Villacidro 3 olbia 0 Trogu, Porcu ed Etzi firmano il successo della formazione allenata da Grudina contro la nobile decaduta
Troppe assenze tra i galluresi che precipitano in classifica: ora è crisi
VILLACIDRO Il Villacidro è sontuoso e strapazza l’Olbia che ieri si è presentata spuntata al “Comunale” di Villacidro. Bella la cornice di pubblico. L’unica nota stonata della partita? Un arbitraggio non proprio all’altezza.
In avvio le due compagini sono agguerrite e vogliose di fare punti, nonostante le assenze importanti da ambo le parti: nel Villacidro mancano lo squalificato Aresu e l’indisponibile Meloni, mentre i bianchi dell’ Olbia devono rinunciare agli squalificati Andrea Castricato, Secchi e Datone oltre che all’infortunato Luca Castricato.
Il tecnico canarino Grudina si affida ad uno schieramento con Mennella tra i pali coperto dalla difesa a quattro composta dai veterani Congia, Damiano e Palmas e dal giovane Scalas sulla corsia di destra, a centrocampo Pilloni e Porcu centrali affiancati da Deidda e dall’argentino Recchioni mentre di punta si rivede la premiata ditta Trogu-Tocco. L’allenatore olbiese Leggieri risponde con una difesa in linea guidata da Giovanni Spanu e con il rombo di centrocampo (playmaker Malu e tre mezze ali Mascia, Piero Spanu e Leoncini) in appoggio agli attaccanti Mulas e Degortes.
Gara subito nel vivo all’8′ con l’iniziativa di Trogu che inventa sulla sinistra servendo Tocco nell’area piccola olbiese, ma il piccolo attaccante di Villanovatulo calcia altissimo col destro. I galluresi rispondono al 16′ con un sinistro “caramella” di Mulas che Mennella para facile. Dal successivo rilancio dell’estremo canarino nasce l’azione del gol che sblocca la gara: Varrucciu va a vuoto nel tentativo di anticipare Trogu che ne approfitta, si impossessa del pallone, arriva in volata davanti a Nesta che nulla può per fermare il sinistro in diagonale che si insacca alle sua spalle. L’Olbia resta in partita nonostante lo svantaggio e nel proseguo del primo tempo tiene il possesso del pallone ed attacca con decisione. Al 28′ Degortes si fa largo in area del Villacidro tra Recchioni e Palmas ma calcia malamente da ottima posizione, pallone fuori alla sinistra della porta di Mennella. Ancora i bianchi in avanti al 35′ con Mascia che impegna Mennella. Il Villacidro amministra il vantaggio e abbozza qualche iniziativa ma non punge più fino alla ripresa.

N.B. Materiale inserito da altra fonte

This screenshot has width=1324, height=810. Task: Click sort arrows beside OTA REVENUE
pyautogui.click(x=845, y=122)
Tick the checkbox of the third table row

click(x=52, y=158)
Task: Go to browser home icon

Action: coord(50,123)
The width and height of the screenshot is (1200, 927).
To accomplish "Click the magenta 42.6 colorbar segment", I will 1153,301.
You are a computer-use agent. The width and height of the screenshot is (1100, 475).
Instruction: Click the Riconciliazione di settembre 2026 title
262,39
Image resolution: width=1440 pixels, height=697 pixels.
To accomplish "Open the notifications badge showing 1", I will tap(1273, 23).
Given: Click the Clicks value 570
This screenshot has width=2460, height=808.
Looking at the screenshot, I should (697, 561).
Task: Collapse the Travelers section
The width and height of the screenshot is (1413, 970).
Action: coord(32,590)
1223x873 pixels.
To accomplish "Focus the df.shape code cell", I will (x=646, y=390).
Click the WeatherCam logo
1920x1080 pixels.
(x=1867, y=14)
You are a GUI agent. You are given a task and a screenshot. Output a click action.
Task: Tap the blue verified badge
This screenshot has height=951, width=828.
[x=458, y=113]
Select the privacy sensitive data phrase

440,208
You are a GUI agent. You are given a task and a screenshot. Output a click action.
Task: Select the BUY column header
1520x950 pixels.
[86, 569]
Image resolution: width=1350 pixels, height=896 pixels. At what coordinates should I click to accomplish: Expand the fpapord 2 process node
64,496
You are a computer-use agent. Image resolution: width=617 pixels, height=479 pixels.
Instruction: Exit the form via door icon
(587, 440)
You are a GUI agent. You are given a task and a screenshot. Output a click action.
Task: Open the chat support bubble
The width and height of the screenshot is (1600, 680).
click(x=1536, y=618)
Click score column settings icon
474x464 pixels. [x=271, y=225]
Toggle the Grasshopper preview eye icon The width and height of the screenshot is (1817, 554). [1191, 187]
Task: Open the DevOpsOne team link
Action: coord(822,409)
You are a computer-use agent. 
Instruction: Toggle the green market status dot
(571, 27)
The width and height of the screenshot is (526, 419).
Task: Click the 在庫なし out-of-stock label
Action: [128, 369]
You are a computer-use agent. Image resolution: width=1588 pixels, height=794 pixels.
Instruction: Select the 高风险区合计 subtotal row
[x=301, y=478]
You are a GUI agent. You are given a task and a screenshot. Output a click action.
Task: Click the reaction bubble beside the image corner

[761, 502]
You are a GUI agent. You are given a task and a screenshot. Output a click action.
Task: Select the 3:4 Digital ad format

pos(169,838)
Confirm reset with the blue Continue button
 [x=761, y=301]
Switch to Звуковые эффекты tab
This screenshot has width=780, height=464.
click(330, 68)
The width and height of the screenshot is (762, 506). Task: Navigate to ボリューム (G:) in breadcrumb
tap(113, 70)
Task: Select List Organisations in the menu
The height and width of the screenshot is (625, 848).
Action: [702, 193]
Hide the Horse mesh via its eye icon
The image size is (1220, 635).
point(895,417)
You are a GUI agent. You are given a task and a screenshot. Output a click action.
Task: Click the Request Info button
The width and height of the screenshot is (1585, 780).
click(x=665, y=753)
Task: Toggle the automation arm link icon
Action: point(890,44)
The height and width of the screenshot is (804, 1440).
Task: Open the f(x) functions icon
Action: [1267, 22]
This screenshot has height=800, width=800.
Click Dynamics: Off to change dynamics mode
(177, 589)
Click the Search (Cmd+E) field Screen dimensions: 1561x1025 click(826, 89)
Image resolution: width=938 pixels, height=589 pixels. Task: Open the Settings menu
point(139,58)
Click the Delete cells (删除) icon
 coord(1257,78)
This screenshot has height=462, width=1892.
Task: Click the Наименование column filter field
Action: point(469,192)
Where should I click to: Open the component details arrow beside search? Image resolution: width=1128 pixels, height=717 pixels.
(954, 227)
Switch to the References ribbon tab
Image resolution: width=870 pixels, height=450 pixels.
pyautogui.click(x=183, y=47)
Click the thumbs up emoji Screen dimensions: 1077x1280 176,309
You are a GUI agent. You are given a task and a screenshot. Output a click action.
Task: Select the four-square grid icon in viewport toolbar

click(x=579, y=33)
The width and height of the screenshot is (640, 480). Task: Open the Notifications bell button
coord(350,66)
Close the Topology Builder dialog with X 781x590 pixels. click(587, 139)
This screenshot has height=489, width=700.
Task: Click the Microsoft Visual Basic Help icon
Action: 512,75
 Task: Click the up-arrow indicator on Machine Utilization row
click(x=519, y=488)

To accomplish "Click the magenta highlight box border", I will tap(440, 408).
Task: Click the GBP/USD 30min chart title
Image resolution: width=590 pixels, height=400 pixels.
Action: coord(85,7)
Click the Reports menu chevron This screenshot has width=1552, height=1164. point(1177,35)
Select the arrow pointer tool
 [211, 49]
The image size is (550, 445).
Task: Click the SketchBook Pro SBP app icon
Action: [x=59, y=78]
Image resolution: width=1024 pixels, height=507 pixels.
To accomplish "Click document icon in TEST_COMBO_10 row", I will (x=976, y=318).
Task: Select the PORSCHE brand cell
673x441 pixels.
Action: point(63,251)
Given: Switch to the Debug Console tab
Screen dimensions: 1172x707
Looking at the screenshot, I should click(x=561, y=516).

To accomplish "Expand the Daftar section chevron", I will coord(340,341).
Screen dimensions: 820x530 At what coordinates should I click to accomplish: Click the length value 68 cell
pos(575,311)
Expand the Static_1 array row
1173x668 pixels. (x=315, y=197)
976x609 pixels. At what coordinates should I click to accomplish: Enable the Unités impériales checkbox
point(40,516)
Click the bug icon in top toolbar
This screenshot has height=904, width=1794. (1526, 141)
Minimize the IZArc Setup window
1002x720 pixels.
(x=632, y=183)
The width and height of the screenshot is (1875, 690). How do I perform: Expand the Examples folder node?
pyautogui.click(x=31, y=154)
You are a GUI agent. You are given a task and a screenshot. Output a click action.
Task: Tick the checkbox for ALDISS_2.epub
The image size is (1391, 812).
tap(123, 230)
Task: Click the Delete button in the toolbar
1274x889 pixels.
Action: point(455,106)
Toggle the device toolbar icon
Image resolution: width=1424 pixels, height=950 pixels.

Dopo l’intervallo l’Olbia reclama un calcio di rigore al 5′ per fallo di Scalas su Piras, ma l’arbitro lascia correre. Al 15′ penalty negato anche al Villacidro quando Nesta esce a valanga sui piedi di Trogu che lo anticipa prima di volare a terra. Il Villacidro prende coraggio e gli ingressi di Trincas ed Etzi regalano vivacità alla manovra. Al 20′ Porcu lancia Trogu dalla sinistra, gran lavoro e cross al centro per Tocco che da pochi passi calcia centralmente favorendo la parata di Nesta. Raddoppio villacidrese al 26′ con Trogu che vola sulla fascia sinistra, arriva sul fondo e crossa all’indietro per Porcu che, favorito dal velo di Deidda, calcia un piattone destro che brucia Nesta. Olbia nel pallone e Villacidro che triplica con un cross al bacio di Tocco per l’accorrente Etzi che controlla e con la freddezza di un veterano supera l’estremo avversario in uscita. L’ultima nota di una gara piacevole e corretta è l’ingiusta espulsione di Porcu, reo di aver scambiato un’opinione con Giovanni Spanu (ammonito anch’egli).